What is expected: Return every line of the data below that includes the string "computer".

Dataset:
++++++++++
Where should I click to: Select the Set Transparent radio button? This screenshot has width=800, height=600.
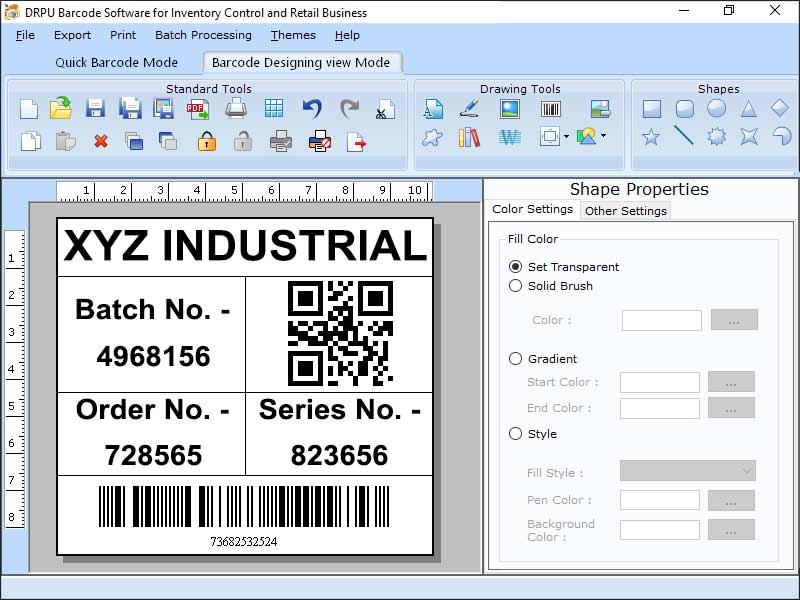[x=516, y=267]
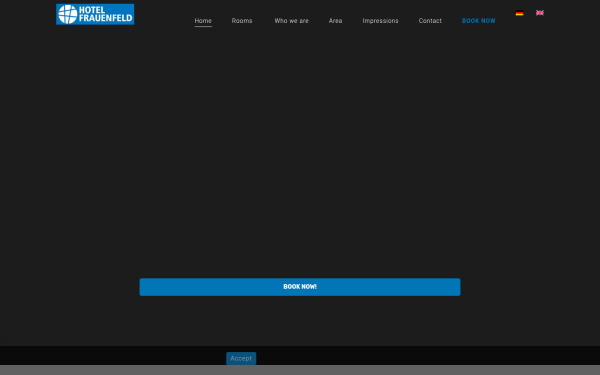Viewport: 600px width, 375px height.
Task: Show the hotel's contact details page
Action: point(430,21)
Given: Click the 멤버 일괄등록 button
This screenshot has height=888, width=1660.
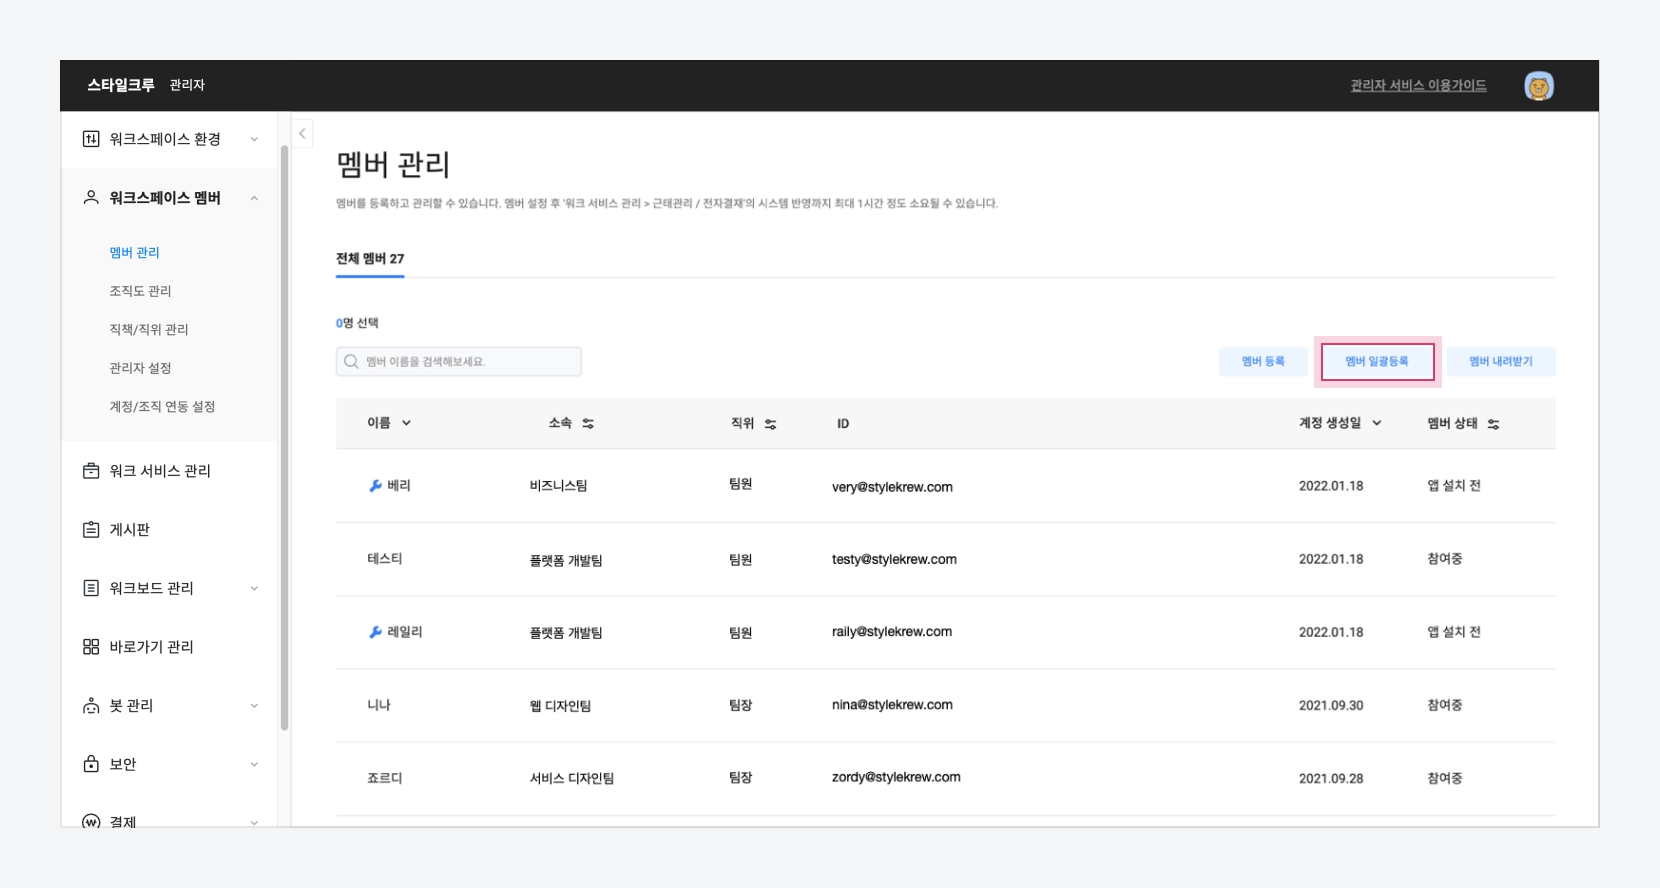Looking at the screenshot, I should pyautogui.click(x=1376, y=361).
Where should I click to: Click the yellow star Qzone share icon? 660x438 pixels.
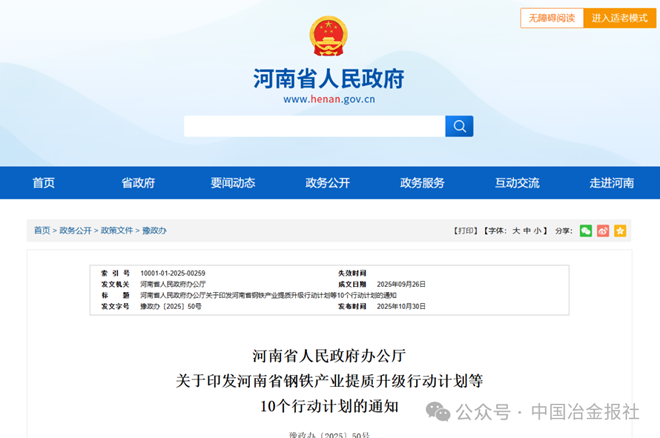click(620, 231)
++++++++++
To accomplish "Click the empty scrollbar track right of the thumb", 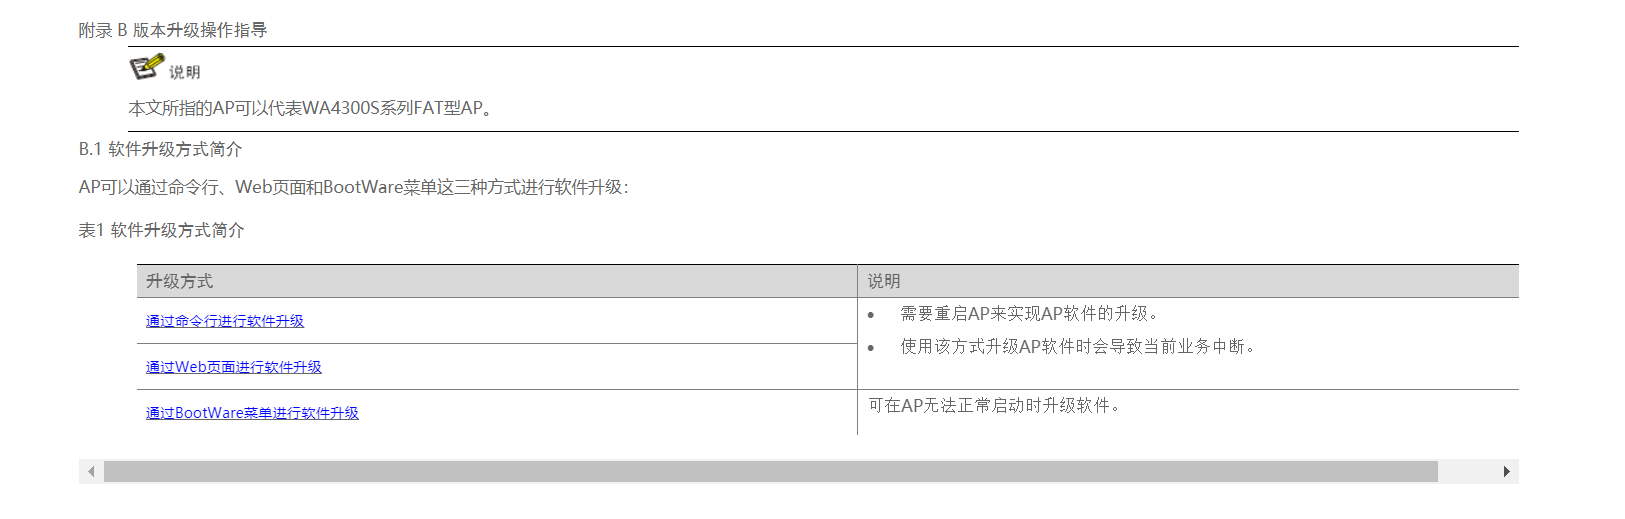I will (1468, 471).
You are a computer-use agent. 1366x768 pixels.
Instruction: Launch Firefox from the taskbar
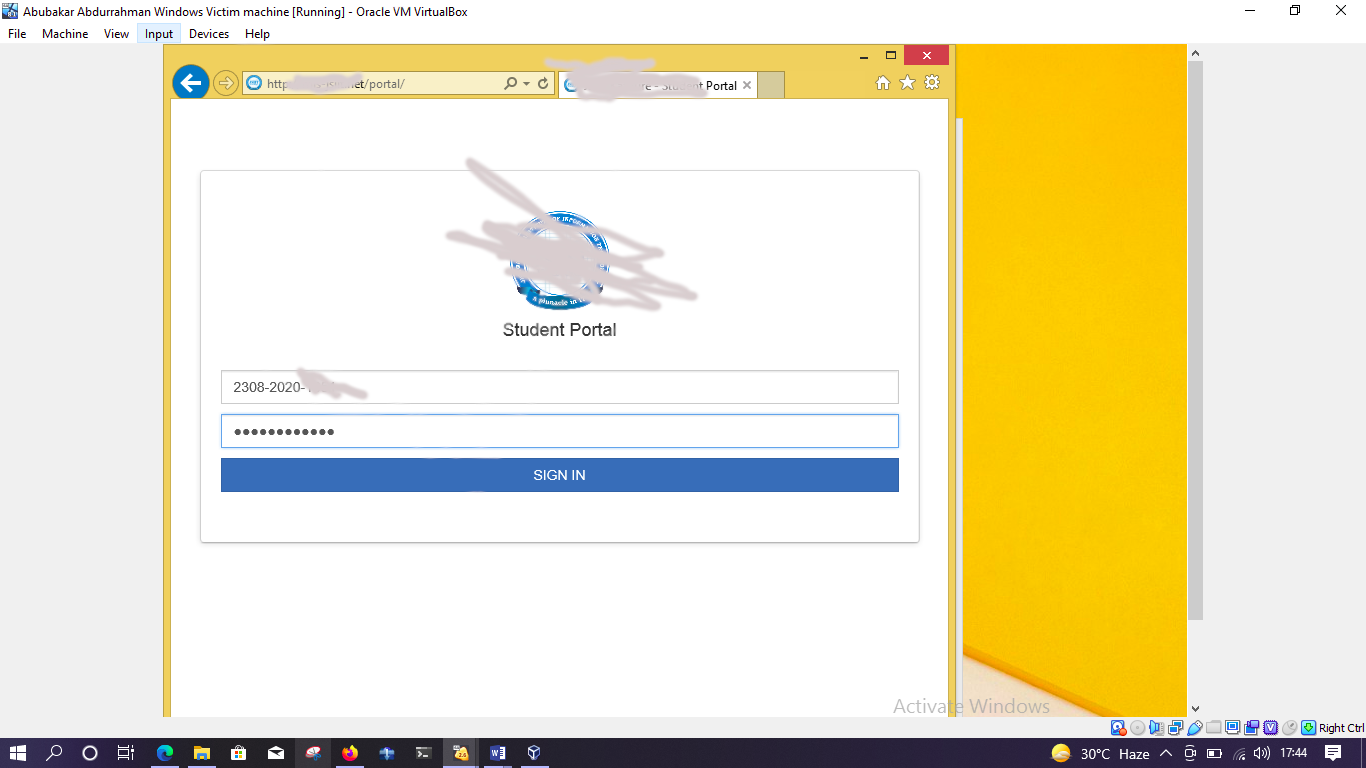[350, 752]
++++++++++
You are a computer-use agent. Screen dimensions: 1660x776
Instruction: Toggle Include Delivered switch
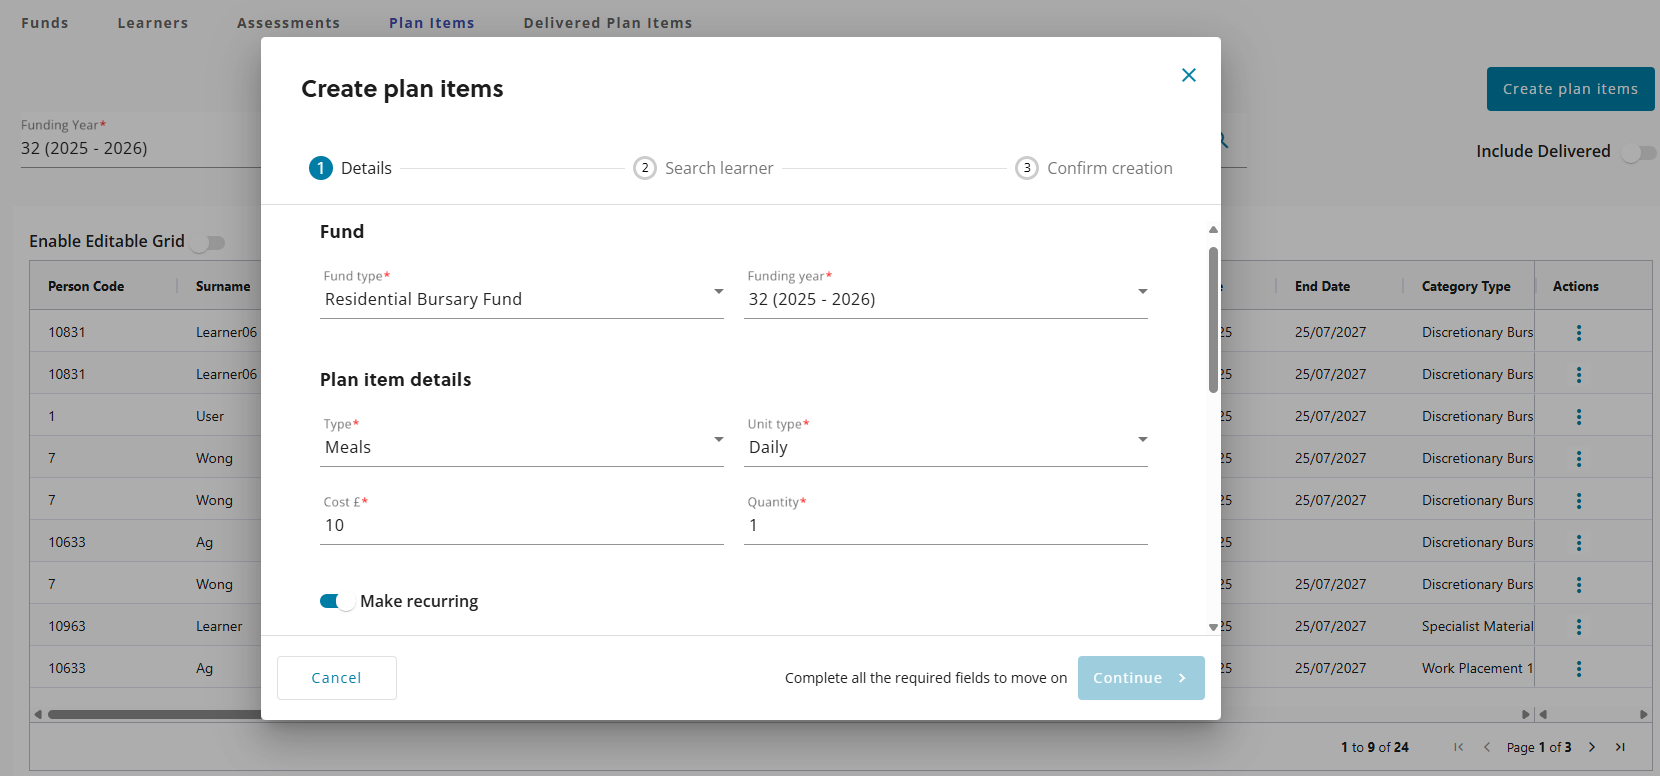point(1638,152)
++++++++++
Response to the task:
You are a computer-use agent. 1366x768 pixels.
You are a computer-use agent. Screen dimensions: 1660x776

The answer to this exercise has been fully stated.